BRIEF — Where a line in the listing below contains the word "width", copy that line.

GIVEN ENTRIES —

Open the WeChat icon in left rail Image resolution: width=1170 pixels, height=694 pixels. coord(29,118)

==

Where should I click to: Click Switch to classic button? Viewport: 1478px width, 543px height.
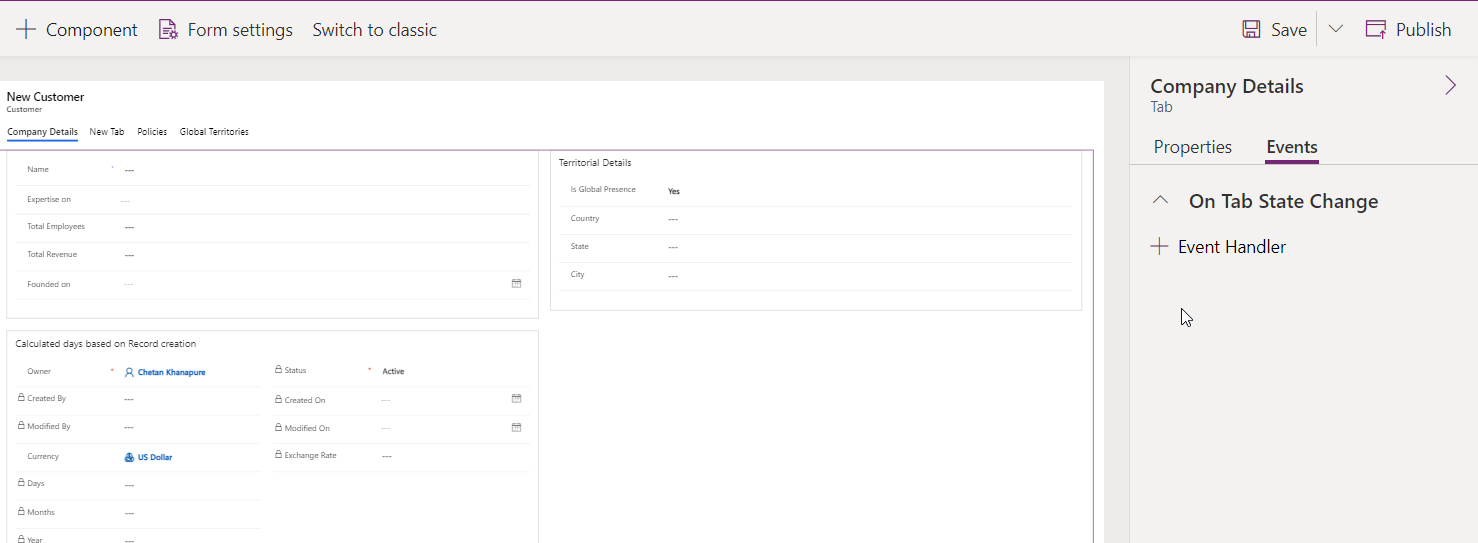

--

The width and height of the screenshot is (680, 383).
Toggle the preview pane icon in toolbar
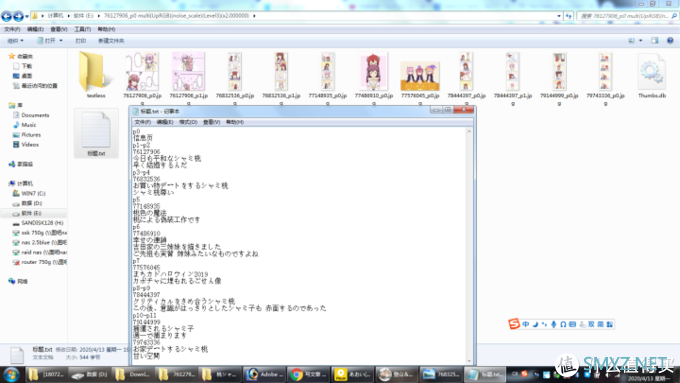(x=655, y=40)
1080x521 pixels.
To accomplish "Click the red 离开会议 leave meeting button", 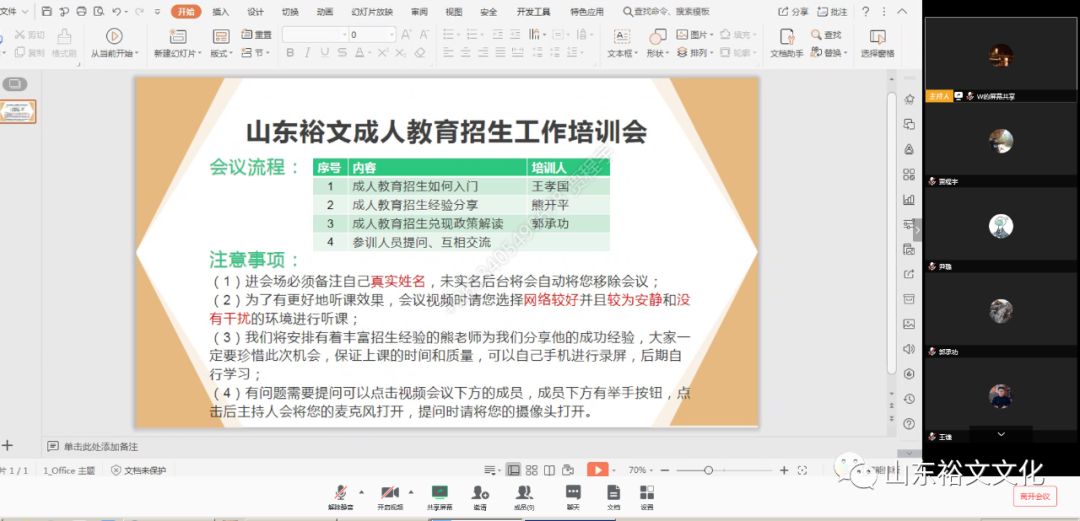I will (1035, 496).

ANSWER SPACE —
Open the WeChat icon in left rail Image resolution: width=1170 pixels, height=694 pixels. coord(29,118)
Where should I click to: Click Switch to classic button? Viewport: 1478px width, 543px height.
The width and height of the screenshot is (680, 383).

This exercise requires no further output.